Art-See: Romance

The Kiss by Klimt

The Kiss by Brancusi

Notice a trend? Forgive me, but I have weddings on the brain 15/7 (yeah it’s not quite to 24/7 yet, I do sleep and work and let my brain think about a few other things). Anyways, with a long-distance fiance and weekends spent planning out details for a day a year away (11/10/12!) I thought I’d put the romantic daydreams to some other use.

The Kiss by Brancusi is one of my favorite sculptures. Housed in the Nasher Sculpture Center in Dallas, it’s a squatty plaster cast of the original stone carving. The two people seem to be carved from one stone, symbolizing to me how husband and wife become one in marriage. And I love it’s simplicity and how you can see all around them but not their most intimate kiss.

Klimt’s The Kiss is equally sweet and intimate. It’s also so sensual and lavish (I’ll take a gold cape wrapped around me every time I’m embraced, thank you very much).

La Mariee by Chagall

It’s hard to talk about daydreams and fantastical love without including Chagall, the king of floating bodies, dreamy scenes and flat out random subject matter. La Mariee imagines a bride being fitted with her veil by her groom. A church and small town linger beyond them, while a musician serenades them both. Oh, and there’s a cello-playing goat and a lobster playing the xylophone. Is this the Little Mermaid’s wedding? I’ll probably have some dream along these lines in the next year.

The Singing Butler by Vettriano

And maybe for our first dance we’ll have our maid and butler keep the rain away as we waltz around a beach. No? Well regardless, I’ve always loved The Singing Butler painting and found it lovely and whimsical. My favorite is the maid whose probably thinking, “Oh, these crazy people. Go dance inside.”

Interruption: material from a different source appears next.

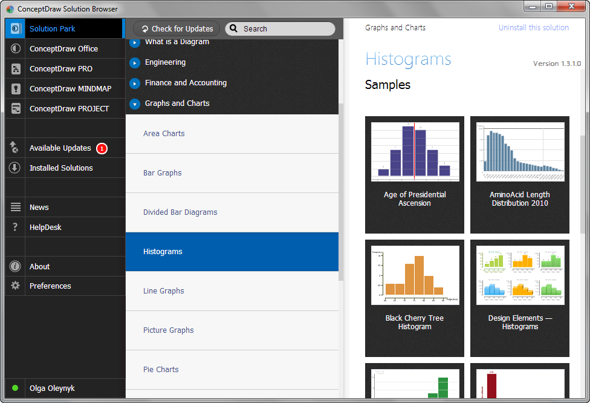This screenshot has width=590, height=403.
Task: Expand the Finance and Accounting category
Action: coord(135,83)
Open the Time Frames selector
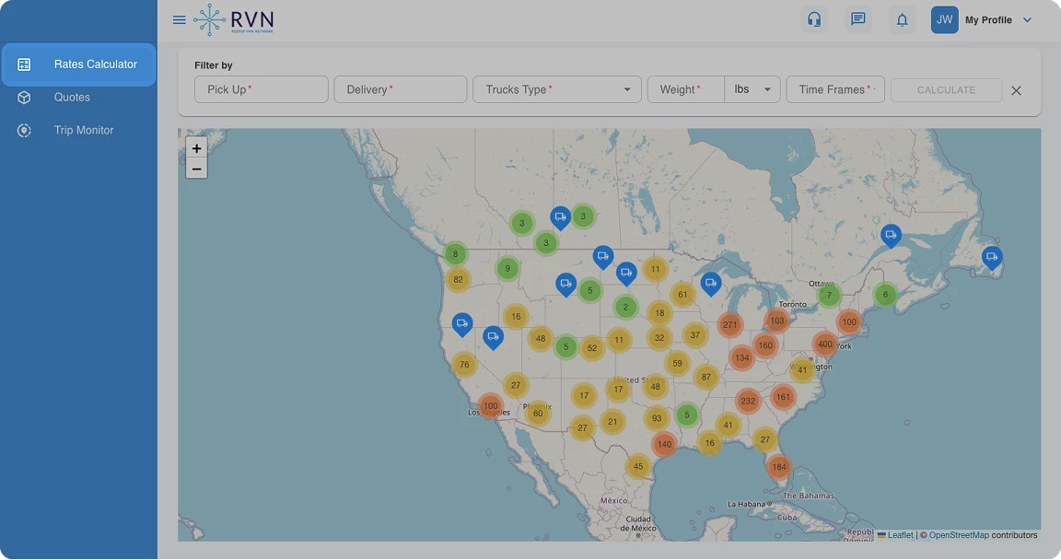 point(835,89)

American Gothic by Grant Wood

To end on a more sobering note, Grant Wood’s American Gothic. Jonathan jokingly suggested that  this is “the way marriage really looks.” Ha. I know he was joking but I think it’s fair to group it with these artworks. Because every relationship is dreamy and intimate and lovely, but it’s also an everyday attitude of “we’re in this together, come what may.”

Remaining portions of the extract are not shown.